### [What you are asked to do]
Please write out the rows starting at the line containing "You are a GUI" and ending at the end of the rows, swapping "minus button" for "minus icon" and changing nothing else. Leave the pictures out of your answer.

(Click-target data)

──────

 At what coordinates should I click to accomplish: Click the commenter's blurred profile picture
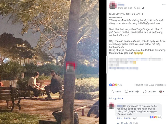(111, 106)

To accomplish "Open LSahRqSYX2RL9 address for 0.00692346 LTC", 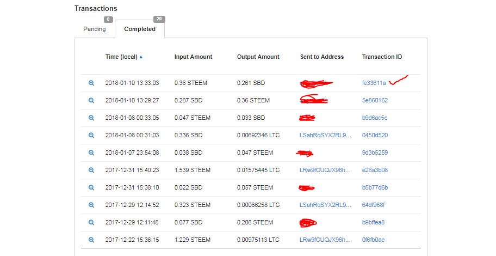I will [326, 135].
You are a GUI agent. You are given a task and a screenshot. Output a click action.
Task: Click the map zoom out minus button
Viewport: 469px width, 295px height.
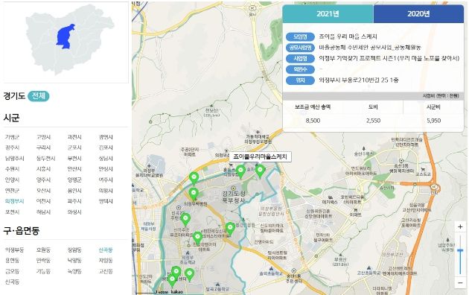click(460, 283)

──────

### [Task answer]
You are a GUI agent. You are given a task and a screenshot. Output a click action.
Task: Click the map zoom out minus icon
Viewport: 469px width, 295px height.
click(460, 283)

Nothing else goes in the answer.